Dubai’s Emirates National Oil Company (ENOC) announced the first expansion of its jet fuel network in China with the establishment of 14 airports on Tuesday, demonstrating China’s growing ties with the United Arab Emirates.
The government-owned oil and gas company said the expansion will extend to strategic cities including Beijing, Shanghai, Guangzhou, Shenzhen, and Chengdu.
ENOC Group CEO Saif Humaid Al Falasi said the decision is in accordance with its strategy to fulfill the rising global demand for reliable energy.
“We are at the forefront of delivering world-class sustainable and integrated energy solutions, and expanding our jet fuel network to some of the busiest airports in China is a testament to this,” Falasi said in the Tuesday press release from ENOC, which has 300 airports in 25 countries in the Middle East, Africa, Southeast Asia, Europe and now soon to be East Asia.
This announcement serves as another example of the advancing energy relationship between the UAE and China in 2023 with a number of recent major developments.

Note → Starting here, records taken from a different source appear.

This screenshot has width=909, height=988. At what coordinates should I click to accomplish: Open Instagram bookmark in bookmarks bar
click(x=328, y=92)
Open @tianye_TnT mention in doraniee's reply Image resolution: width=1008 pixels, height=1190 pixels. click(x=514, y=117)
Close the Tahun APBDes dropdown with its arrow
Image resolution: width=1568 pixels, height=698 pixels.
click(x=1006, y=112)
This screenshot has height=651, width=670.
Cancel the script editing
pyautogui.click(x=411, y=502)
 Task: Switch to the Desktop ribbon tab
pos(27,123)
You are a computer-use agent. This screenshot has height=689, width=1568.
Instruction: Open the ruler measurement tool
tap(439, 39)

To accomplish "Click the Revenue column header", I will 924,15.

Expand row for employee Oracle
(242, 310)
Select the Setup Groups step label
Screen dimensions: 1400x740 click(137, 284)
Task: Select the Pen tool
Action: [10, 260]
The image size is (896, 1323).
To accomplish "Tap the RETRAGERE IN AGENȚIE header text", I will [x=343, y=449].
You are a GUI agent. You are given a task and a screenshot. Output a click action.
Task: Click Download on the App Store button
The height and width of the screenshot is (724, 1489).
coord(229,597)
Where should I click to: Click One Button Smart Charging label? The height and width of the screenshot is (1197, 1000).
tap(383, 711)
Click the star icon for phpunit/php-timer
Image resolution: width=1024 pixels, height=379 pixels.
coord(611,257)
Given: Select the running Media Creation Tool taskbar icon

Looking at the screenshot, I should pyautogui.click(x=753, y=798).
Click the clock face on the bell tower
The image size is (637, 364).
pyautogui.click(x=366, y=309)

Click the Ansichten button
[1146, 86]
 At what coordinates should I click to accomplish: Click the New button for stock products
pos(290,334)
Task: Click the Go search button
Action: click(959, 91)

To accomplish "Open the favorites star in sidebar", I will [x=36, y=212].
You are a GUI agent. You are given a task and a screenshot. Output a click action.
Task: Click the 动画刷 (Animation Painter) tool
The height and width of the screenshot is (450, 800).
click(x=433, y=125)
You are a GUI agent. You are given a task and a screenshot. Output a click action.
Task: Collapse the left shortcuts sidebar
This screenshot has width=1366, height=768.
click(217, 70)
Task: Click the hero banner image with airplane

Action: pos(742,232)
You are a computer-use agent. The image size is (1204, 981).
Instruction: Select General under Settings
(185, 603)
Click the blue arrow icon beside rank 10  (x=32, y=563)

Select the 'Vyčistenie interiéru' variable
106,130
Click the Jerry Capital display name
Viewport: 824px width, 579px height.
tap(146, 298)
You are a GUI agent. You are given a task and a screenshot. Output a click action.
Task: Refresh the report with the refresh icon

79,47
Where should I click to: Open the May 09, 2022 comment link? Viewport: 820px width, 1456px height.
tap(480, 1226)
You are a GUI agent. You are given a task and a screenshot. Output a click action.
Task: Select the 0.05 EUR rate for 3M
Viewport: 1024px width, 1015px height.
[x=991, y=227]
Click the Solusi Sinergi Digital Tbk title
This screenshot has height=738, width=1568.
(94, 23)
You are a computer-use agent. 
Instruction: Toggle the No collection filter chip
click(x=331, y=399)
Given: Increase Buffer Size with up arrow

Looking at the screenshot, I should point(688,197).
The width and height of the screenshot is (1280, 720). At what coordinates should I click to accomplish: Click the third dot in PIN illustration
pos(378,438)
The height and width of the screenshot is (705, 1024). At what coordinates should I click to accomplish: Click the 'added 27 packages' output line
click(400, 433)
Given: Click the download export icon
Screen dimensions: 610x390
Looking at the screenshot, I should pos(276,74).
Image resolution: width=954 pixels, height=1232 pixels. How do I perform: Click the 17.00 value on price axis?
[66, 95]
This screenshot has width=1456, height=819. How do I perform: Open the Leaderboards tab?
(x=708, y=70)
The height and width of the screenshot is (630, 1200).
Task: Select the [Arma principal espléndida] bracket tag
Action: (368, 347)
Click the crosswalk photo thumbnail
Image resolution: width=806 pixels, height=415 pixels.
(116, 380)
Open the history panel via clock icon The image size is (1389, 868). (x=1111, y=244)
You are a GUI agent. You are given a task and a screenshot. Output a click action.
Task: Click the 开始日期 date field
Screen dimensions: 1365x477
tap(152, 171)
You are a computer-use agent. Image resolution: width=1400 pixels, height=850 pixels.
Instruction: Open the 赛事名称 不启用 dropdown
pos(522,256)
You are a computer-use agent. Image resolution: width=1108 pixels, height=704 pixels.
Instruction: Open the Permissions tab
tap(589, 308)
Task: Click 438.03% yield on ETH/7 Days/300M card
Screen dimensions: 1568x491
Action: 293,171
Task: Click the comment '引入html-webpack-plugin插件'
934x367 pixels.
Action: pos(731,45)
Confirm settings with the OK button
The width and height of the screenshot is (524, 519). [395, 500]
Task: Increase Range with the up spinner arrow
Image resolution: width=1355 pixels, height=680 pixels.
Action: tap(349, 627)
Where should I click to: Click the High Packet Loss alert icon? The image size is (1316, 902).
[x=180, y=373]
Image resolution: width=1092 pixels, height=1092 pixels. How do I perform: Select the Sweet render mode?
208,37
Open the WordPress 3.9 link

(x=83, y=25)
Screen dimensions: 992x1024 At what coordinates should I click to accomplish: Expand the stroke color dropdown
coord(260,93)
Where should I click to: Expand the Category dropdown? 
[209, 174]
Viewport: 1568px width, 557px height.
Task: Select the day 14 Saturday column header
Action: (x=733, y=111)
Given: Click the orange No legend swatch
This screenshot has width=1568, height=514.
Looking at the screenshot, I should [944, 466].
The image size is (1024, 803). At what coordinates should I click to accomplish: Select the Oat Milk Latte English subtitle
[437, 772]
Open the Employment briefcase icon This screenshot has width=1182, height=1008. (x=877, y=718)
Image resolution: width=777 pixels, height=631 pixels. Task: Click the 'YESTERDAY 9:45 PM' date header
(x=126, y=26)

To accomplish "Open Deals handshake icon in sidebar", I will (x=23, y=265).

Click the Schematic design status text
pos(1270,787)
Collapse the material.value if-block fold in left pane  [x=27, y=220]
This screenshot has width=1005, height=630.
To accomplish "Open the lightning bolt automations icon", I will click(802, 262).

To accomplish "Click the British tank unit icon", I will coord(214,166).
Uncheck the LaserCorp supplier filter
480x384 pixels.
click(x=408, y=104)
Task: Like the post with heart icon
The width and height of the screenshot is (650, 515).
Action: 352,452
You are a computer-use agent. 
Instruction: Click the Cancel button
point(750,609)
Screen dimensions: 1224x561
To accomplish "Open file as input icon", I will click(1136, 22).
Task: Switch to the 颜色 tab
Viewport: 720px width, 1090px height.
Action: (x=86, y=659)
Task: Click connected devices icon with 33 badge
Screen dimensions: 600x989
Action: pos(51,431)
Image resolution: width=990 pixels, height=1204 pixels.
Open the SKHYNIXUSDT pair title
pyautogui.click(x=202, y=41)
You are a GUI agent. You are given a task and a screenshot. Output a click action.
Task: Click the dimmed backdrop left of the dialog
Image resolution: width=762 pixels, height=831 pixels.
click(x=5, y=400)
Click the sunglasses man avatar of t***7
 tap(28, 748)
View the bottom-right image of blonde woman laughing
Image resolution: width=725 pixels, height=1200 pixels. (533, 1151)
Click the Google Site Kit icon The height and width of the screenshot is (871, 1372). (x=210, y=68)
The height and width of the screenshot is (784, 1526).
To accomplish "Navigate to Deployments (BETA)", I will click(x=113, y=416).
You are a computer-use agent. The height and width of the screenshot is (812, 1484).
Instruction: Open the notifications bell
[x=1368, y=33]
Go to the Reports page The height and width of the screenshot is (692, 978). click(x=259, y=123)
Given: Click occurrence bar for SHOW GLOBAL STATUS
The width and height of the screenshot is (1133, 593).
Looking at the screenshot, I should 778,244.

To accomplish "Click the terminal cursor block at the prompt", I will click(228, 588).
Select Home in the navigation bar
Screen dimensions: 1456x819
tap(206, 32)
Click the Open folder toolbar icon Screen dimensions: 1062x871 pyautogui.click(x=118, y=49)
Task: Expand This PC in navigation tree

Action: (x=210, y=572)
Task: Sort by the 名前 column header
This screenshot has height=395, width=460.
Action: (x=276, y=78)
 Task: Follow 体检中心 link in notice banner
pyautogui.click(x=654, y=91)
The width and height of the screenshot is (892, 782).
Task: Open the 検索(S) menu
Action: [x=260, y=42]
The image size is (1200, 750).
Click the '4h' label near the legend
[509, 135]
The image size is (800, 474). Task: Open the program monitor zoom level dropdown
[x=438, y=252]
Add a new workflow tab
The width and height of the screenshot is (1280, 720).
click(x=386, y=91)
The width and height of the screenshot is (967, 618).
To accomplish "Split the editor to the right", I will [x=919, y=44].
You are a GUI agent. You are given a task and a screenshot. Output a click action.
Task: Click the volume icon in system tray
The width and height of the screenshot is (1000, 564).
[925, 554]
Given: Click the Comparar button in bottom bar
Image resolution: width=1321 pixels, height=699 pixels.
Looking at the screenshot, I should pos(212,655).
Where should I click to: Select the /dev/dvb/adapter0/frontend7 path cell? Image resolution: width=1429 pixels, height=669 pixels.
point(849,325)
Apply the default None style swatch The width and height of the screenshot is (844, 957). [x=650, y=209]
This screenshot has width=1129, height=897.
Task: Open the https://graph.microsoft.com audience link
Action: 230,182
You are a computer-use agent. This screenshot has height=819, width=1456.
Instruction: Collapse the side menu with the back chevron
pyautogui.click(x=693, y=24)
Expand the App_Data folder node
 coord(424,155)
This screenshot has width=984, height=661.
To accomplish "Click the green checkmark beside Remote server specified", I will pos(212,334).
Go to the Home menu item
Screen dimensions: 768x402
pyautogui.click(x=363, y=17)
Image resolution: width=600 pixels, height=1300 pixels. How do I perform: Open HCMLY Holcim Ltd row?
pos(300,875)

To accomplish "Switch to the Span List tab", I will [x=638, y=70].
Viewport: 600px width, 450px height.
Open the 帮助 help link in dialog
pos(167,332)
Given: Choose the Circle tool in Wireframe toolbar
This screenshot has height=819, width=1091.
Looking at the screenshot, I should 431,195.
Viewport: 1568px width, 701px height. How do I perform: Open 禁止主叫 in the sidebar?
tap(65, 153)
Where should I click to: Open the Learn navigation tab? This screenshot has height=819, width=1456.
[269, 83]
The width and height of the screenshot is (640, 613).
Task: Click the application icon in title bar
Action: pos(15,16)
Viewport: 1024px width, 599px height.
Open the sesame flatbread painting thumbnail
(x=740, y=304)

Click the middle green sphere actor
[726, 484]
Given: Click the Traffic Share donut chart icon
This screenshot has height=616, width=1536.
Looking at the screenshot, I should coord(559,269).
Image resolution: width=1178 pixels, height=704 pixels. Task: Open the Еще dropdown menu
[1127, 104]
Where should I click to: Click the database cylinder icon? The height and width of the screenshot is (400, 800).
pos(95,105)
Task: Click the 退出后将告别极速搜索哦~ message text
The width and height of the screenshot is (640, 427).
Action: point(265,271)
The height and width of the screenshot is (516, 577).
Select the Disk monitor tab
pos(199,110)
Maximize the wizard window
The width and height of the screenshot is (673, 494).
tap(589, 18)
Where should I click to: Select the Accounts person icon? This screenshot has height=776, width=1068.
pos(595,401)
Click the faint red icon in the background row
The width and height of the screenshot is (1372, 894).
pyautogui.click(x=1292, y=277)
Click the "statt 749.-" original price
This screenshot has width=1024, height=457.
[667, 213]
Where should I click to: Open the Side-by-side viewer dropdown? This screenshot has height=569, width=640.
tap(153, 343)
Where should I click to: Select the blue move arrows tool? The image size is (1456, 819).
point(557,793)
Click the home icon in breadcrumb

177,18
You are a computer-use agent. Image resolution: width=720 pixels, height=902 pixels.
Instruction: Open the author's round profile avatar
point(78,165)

The China National Offshore Oil Corporation conducted the first-ever yuan-settled energy deal involving 65,000 tons of Emirati liquified natural gas (LNG) in March of this year. About a month later, the Emirates Nuclear Energy Corporation signed three agreements with Chinese nuclear energy organizations in April to advance the UAE’s nuclear industry, signaling their evolving energy relationship.
Undersecretary of the UAE Ministry of Economy Abdullah Al Saleh said that the UAE has been China’s number one Arab and Gulf trade partner since 2021.
“China is also the UAE’s top global trade partner as the value of non-oil trade between the two countries exceeded AED 264.2 billion ($72 billion) in 2022, reflecting an 18% growth from AED 223.8 billion ($61 billion) in 2021,” a March 2023 ministry statement quoted him as saying when he was on the sidelines of the UAE-China Economic Forum in Dubai.
Increased UAE-China trade and business has also played out in Dubai real estate, which saw Chinese buyer sale transactions increase by 40% in February of this year compared to the same month in 2022, reported Dubai-based real estate brokerage Allsopp & Allsopp. It also regained its place among the top three buyers in the city, recording an all-time high for sales transaction value.
Dubai continued to see “significant investment” from Russia and Commonwealth Independent State countries in the first half of 2023, along with Chinese buyers in Q2 of this year, reported Allsopp & Allsopp in its Dubai Real Estate Market Snapshot H1 2023 report published in late July.